I mean the large, rumbly, dangerous kind, not the underground water storage units.
I'd like to argue that tanks have a certain mechanical beauty if you can ignore their intended purpose for long enough, and these manufactured monsters intrigue me in the way that I guess one becomes fascinated and comes to study the malignant, ugly forces of nature - the disasters, the wars, and crimes of man.
Movie Poster for White Tiger courtesy of Letterboxd |
There are particular reasons why I'm pondering metal war machines this weekend. One was last night's viewing of "White Tiger," a Russian movie about a mystical German tank on the Eastern front (for the Russians, really, the Western front).
"White Tiger" was at its heart, an engaging portrait of the ongoing quest of one Russian man vs. a rampaging metal German ghost (with shades of Moby Dick), with a third act that went completely off the charts into a metaphoric treatise on madness, European history, and the idea of war being an integral part of the human condition. It was thought provoking at the very least, with a lot of attention to detail, a very European feel, and a seeming fearlessness for narrative choices.
The second reason I started thinking about tanks was this weekend's celebration of Children's Day in my adopted country of Thailand, something that I observed from two time zones away this year.
Children's Day is the annual excuse for Thais to celebrate the young of the country, and for all adults to celebrate their childhood anew. On Facebook, profile pictures switch over from the day's selfies to grainy pictures from long ago, and everyone heads out hand in hand with their sons and daughters, or nephews and nieces, to attend festivals and fairs, and sometimes even to the locations where the Thai military has rolled out tanks and military equipment for people to admire.
Children's Day tank clambering image courtesy of Appon's Thai Life |
Strange, but true.
I also can't help but remember a significant toy from my childhood, a wooden tank, which my father constructed for one of my birthdays. There are no pictures or videos of this marvellous creation (this was long before our current film-everything, digitised age), but it stands large in my memory, a big, boxy, splintery plaything with wheels, complete with hatch holes and a cannon, that I clambered over again and again, acting out all manner of war scenarios.
The wooden tank existed as its own entity, but one could even remove the wheels and slot it perfectly into a John Deere trailer that was often attached to the family mower, and ride it about the property, but I don't think this happened more than once or twice. I'm sure I got too heavy for that, and the attachment bar between tractor and trailer was not, as I remember it, that strong.

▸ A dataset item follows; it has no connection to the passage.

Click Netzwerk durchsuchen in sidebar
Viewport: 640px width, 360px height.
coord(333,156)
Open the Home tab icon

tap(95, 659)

This giant wooden tank was there for the longest time, it seemed, and then one day, perhaps when I wandered off to college (maybe before then), it was dismantled. Or, like the White Tiger of the movie, it just rumbled off into the forest and disappeared.
Many years passed, and after years in Thailand, and time back in the United States, I returned earnestly to the subject of tanks in my graduate program at American University, when I dissected the mythos and history of the machine for a class entitled "Turn of the Century," studying the early days of its creation in World War I all the way to the legend of 1989's "Tankman," the Chinese activist from Tiananmen Square, who stood bravely in front of a line of army tanks, stopping them quite literally, for a time, in their tracks.
Image courtesy of Iconic Photos |
In my analysis, I came to equate the tank as a union of man and the machine, building on the themes that were being explored in the literature of that time. Stories of robots, futuristic landscapes, and even tanks (which H.G. Wells first imagined in his short story The Land Ironclads), were one of many artistic means used to explore the steady encroach of machinery into people's lives, and these visions would later see their dystopic fruition in the mechanistic slaughter of the First World War.
Wanting to share something positive during my final presentation on this subject, I offered the idea that no matter how big the machine became, there was always the human inside to consider. After all, "Tankman" could not have left such a lasting imprint on the human imagination without the assistance of the tank driver, within the machine, who refused to drive over him.
Not much, maybe, if and when one thinks about tanks ... but still the seed of a rather hopeful note to carry forward into the New Year from this most recent Thai Children's Day.